> TASK STATEMENT:
Nothing but an exact copy of the data should be given.

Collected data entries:
*-*-*

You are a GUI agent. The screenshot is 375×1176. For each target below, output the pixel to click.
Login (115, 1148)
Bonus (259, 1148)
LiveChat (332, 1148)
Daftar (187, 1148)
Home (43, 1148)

*-*-*

> FINAL ANSWER:
You are a GUI agent. The screenshot is 375×1176. For each target below, output the pixel to click.
Login (115, 1148)
Bonus (259, 1148)
LiveChat (332, 1148)
Daftar (187, 1148)
Home (43, 1148)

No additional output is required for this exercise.